DIRECTION A:
In the listing, rewrite the stretch from the line containing "Click the CAVS" through the line containing "Click the New", swapping "Manual connection URL" for "Manual connection address" and keeping everything else unchanged.

— Begin READING TEXT —

On November 8, 1947, army troops seized various government installations in Bangkok. The coup, led by Lieutenant General Phin Choonhavan and Colonel Kat Katsongkhram, ousted Thamrong's government. It marked the return to power of Phibun. At the same time, armoured cars arrived in front of Pridi's riverside residence. However, when the troops entered, they found that Pridi had already left. Pridi spent a week hiding with the Royal Thai Navy at Admiral Sindhu Songkhramchai's headquarters. On November 20, the statesman was spirited out of the country by British and American agents to Singapore.

Phibun arrested King Ananda's secretary, Senator Chaleo Patoomros, and two of his pages under charges of conspiracy to kill the King. Rumours were spread among the public that Pridi was part of a conspiracy involved in the alleged regicide, and that he had plans to turn Thailand into a republic. After a farcial trial, during which the entire defence counsel resigned and two members of a subsequent counsel were arrested under charges of treason, the judges ruled that none of the accused could have fired the fatal shot. However, it did convict one of pages, Chit Singhaseni, of being a party to the crime. Chit appealed his conviction. The Appeal Court later dismissed Chit's appeal and, undeterred by the legal doctrine of double jeopardy, found the other page, But Pathamasarin, also guilty. The Supreme Court upheld the convictions, convicting Chaleo as well. All three were executed several years later.

According to biographer William Stevenson, King Bhumibol Adulyadej has said he does not believe that Pridi was involved in his brother's death.[12] However due to his testimonial in the court, he did not give any comment on the rumor of the conflict between Pridi, and his faction, with Rama VIII.

Pridi also supported the Vietnamese independent movement of Ho Chi Minh. As the cold war shadowed the post-war arena of Southeast Asia, Thailand apparently became a focus point of the world powers; USA & Soviet Union. In 1949 when China became under the communists, Vietminh ran the anti-French war, many, including USA, doubted that Pridi would lead Thailand to support the communist movement in the region. The policy of Pridi became controversial, leading to the coup which ousted him from power by his former ally, the wartime leader, Plaek Phibunsongkhram.

Permanent exile[edit]

Pridi secretly returned in 1949 in order to stage a coup d'état against Phibun's dictatorship. When it failed, Pridi left for China, never to return to Thailand. From China, he travelled to France, where he spent the remainder of his life.

Pridi died on May 2, 1983, at his home in the suburbs of Paris.

Legacy[edit]

Statue of Pridi at Thammasat University, Bangkok. His office was in the building directly behind the statue.

Pridi remains a controversial figure in Thai modern history. As one of the leaders in 1932 Pro-Democracy Coup, he has been viewed in many ways. The first declaration of the "revolution", which harshly attacked the king and his government, was written by Pridi himself. Nevertheless, Pridi held the position of regent when Rama VIII ascended to the throne.

— End READING TEXT —

DIRECTION B:
According to the passage on Pridi, why did he secretly return in 1949?

— Begin WORKING DATA —

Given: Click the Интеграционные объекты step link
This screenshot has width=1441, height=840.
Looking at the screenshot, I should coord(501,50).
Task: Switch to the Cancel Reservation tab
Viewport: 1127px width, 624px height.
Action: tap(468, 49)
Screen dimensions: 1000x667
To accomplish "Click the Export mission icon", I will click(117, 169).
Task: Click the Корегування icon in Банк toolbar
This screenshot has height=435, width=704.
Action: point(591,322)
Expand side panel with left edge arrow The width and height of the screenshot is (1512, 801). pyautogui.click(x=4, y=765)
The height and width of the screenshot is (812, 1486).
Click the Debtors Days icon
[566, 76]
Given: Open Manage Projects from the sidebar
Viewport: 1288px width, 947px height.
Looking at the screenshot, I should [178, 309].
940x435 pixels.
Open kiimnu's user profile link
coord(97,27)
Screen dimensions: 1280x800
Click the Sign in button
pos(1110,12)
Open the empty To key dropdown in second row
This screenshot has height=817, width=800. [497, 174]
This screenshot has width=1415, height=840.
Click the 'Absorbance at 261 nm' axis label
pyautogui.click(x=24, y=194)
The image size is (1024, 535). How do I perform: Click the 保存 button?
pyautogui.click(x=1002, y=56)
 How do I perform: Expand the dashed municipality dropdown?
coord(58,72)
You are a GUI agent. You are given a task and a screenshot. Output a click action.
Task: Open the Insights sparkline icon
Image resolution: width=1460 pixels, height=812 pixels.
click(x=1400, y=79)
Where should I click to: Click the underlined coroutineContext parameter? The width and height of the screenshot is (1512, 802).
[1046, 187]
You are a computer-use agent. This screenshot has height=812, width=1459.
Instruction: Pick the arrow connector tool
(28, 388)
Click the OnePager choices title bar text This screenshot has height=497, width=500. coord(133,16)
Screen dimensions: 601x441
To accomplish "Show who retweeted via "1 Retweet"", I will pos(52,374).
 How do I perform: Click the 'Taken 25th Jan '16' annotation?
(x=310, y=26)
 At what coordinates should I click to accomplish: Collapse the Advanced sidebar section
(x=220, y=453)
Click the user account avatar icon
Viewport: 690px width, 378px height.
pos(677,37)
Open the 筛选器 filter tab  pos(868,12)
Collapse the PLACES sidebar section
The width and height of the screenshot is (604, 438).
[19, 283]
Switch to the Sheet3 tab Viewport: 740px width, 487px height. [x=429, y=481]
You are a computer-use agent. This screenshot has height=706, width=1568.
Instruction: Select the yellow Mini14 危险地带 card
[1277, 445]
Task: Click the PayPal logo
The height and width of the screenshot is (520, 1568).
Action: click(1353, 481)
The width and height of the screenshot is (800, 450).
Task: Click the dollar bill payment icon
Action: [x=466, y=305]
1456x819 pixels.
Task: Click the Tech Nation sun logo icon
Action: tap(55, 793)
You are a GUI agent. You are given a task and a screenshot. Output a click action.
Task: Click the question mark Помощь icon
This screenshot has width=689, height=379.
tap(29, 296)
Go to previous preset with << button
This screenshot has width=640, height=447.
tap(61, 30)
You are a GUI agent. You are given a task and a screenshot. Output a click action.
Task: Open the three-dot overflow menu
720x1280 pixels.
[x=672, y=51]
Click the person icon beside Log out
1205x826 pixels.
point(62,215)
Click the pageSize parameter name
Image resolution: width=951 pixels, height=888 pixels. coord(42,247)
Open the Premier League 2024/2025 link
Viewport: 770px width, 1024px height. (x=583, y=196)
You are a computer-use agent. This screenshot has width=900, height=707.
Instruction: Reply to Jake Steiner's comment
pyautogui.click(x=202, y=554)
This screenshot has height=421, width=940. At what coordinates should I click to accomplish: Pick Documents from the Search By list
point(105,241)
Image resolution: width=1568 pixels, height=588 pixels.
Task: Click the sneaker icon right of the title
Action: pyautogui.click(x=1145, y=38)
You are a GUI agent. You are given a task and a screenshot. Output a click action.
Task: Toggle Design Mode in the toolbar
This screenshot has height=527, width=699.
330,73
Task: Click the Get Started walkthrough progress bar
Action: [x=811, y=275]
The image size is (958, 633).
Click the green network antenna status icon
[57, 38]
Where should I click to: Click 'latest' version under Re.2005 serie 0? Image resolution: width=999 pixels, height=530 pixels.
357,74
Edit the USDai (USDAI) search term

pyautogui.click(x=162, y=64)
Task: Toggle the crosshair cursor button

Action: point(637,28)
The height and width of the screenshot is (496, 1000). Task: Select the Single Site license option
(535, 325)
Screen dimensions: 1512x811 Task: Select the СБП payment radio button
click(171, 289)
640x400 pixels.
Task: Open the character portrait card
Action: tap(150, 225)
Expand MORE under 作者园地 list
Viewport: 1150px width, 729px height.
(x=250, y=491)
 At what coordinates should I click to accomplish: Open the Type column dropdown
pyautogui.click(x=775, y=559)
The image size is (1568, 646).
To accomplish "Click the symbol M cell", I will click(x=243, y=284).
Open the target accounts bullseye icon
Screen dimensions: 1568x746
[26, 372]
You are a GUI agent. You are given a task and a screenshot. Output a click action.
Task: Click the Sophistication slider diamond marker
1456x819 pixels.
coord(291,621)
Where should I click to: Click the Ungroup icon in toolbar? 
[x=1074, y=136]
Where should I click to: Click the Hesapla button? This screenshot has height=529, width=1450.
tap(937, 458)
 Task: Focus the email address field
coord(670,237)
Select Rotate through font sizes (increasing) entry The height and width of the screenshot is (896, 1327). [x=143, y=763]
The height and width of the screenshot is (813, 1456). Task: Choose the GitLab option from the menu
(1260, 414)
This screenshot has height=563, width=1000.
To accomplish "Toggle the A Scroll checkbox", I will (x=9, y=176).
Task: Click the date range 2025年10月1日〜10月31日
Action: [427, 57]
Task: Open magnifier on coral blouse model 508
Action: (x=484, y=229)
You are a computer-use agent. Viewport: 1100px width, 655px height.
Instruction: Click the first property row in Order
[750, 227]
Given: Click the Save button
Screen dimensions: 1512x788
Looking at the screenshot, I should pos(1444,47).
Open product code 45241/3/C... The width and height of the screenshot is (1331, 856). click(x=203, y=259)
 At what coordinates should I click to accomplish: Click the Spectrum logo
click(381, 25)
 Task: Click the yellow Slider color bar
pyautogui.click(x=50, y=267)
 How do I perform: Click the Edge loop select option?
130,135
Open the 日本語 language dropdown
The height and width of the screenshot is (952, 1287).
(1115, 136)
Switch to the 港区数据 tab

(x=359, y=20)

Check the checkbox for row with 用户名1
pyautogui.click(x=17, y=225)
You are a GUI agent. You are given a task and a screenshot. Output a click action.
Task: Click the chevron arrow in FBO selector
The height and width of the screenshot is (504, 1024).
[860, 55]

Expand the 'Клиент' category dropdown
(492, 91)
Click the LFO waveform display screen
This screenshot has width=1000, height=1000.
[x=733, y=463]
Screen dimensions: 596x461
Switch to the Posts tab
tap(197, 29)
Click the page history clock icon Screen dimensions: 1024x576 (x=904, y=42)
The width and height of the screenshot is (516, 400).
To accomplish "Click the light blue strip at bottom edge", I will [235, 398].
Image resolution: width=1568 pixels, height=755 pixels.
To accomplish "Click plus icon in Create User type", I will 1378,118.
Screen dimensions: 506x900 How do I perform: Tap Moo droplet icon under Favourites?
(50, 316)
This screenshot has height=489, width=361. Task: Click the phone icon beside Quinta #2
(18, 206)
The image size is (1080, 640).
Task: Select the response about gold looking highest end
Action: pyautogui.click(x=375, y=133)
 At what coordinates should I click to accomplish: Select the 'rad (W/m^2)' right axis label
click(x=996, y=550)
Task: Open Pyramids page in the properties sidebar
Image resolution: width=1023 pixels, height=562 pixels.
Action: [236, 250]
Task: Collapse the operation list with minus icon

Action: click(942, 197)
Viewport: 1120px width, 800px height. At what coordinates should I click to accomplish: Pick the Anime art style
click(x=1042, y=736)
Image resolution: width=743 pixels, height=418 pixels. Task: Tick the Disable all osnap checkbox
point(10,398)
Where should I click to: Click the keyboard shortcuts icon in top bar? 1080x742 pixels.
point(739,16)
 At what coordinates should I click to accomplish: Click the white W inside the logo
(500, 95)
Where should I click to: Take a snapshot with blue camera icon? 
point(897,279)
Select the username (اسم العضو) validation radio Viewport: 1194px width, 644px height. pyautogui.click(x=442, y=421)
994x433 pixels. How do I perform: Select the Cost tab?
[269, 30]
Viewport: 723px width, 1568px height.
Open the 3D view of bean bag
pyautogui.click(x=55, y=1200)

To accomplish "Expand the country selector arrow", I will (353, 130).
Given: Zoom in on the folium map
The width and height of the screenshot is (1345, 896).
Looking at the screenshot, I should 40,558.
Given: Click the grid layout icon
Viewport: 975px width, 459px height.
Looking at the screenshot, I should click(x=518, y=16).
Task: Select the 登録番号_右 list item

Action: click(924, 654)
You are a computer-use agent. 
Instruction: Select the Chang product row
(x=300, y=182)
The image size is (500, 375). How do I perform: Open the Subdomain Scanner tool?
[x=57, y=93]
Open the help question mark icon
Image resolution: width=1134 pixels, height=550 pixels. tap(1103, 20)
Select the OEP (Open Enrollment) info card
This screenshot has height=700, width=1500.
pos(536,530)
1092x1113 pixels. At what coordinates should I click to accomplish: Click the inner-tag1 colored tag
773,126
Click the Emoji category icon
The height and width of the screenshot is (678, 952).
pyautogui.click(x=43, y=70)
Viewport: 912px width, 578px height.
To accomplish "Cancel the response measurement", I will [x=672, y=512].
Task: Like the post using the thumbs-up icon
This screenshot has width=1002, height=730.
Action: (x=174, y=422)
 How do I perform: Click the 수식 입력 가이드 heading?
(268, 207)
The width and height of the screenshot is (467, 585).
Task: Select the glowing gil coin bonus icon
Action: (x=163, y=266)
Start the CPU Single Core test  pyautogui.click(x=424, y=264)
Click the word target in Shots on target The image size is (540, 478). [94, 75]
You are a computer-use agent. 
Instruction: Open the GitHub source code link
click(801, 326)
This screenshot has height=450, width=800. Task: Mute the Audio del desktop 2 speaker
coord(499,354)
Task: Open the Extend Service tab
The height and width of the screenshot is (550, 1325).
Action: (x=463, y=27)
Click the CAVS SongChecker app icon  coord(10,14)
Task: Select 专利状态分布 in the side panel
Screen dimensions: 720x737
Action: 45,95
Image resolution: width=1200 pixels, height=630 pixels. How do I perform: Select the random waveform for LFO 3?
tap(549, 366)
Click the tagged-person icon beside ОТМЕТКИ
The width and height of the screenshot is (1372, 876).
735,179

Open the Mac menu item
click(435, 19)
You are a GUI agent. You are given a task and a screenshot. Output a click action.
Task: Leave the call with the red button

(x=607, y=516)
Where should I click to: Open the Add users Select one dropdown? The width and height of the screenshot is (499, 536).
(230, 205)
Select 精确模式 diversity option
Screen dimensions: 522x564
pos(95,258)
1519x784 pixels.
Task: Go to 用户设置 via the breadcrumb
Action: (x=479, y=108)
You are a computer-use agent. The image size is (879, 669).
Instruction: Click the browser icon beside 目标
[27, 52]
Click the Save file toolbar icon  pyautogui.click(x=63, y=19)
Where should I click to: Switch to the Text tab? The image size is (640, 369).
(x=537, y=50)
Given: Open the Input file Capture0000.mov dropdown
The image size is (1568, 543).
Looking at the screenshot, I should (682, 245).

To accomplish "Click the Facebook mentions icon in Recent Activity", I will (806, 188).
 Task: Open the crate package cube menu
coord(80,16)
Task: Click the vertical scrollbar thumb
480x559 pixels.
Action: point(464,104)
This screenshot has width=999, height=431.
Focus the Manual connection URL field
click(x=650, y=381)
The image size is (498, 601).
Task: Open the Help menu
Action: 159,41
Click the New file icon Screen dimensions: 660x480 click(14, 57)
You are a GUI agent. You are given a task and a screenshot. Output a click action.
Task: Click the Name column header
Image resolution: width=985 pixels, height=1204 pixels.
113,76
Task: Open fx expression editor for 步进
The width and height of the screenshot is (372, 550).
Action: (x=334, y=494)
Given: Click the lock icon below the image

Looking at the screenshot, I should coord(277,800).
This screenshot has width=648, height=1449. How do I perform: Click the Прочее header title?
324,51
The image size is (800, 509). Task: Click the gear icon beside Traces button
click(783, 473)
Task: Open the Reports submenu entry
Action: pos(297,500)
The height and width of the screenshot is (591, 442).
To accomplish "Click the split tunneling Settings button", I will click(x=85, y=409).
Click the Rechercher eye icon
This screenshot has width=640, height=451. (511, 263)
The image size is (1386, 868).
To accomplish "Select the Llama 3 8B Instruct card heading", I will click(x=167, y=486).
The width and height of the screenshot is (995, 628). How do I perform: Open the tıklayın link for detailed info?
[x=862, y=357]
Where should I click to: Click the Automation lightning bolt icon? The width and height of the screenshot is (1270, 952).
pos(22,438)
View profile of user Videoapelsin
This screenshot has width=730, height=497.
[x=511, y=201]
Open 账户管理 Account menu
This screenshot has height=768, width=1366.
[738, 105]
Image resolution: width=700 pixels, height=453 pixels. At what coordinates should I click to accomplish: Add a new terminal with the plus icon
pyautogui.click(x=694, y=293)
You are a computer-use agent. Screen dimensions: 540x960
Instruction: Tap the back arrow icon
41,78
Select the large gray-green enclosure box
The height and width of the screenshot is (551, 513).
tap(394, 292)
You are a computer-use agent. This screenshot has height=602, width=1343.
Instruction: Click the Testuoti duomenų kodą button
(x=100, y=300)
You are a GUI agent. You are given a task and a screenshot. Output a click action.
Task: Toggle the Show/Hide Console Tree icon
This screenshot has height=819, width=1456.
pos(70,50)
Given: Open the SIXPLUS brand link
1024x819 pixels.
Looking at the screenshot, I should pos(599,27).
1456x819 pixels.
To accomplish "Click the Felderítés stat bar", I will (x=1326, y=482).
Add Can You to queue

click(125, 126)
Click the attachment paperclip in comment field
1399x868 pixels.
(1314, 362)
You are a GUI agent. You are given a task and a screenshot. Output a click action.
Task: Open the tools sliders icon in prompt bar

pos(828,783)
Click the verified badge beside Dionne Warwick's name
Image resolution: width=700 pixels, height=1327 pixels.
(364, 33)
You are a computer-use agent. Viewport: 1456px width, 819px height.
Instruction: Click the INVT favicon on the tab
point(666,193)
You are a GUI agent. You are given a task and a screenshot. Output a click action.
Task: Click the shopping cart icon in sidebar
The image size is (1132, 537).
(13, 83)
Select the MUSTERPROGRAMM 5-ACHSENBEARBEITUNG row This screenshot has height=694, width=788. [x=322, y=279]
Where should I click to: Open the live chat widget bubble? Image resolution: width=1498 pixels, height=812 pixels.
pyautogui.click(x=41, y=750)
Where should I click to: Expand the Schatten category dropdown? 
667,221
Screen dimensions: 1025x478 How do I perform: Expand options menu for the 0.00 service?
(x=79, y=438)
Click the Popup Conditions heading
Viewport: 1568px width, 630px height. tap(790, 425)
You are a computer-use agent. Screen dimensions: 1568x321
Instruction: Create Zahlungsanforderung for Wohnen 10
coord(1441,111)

— End WORKING DATA —

COMPLETE RESPONSE A:
Click the CAVS SongChecker app icon  coord(10,14)
Task: Select 专利状态分布 in the side panel
Screen dimensions: 720x737
Action: 45,95
Image resolution: width=1200 pixels, height=630 pixels. How do I perform: Select the random waveform for LFO 3?
tap(549, 366)
Click the tagged-person icon beside ОТМЕТКИ
The width and height of the screenshot is (1372, 876).
735,179

Open the Mac menu item
click(435, 19)
You are a GUI agent. You are given a task and a screenshot. Output a click action.
Task: Leave the call with the red button

(x=607, y=516)
Where should I click to: Open the Add users Select one dropdown? The width and height of the screenshot is (499, 536).
(230, 205)
Select 精确模式 diversity option
Screen dimensions: 522x564
pos(95,258)
1519x784 pixels.
Task: Go to 用户设置 via the breadcrumb
Action: (x=479, y=108)
You are a computer-use agent. The image size is (879, 669).
Instruction: Click the browser icon beside 目标
[27, 52]
Click the Save file toolbar icon  pyautogui.click(x=63, y=19)
Where should I click to: Switch to the Text tab? The image size is (640, 369).
(x=537, y=50)
Given: Open the Input file Capture0000.mov dropdown
The image size is (1568, 543).
Looking at the screenshot, I should (682, 245).

To accomplish "Click the Facebook mentions icon in Recent Activity", I will (806, 188).
 Task: Open the crate package cube menu
coord(80,16)
Task: Click the vertical scrollbar thumb
480x559 pixels.
Action: point(464,104)
This screenshot has width=999, height=431.
Focus the Manual connection address field
click(x=650, y=381)
The image size is (498, 601).
Task: Open the Help menu
Action: 159,41
Click the New file icon Screen dimensions: 660x480 click(14, 57)

COMPLETE RESPONSE B:
He returned in order to stage a coup d'état against Phibun's dictatorship.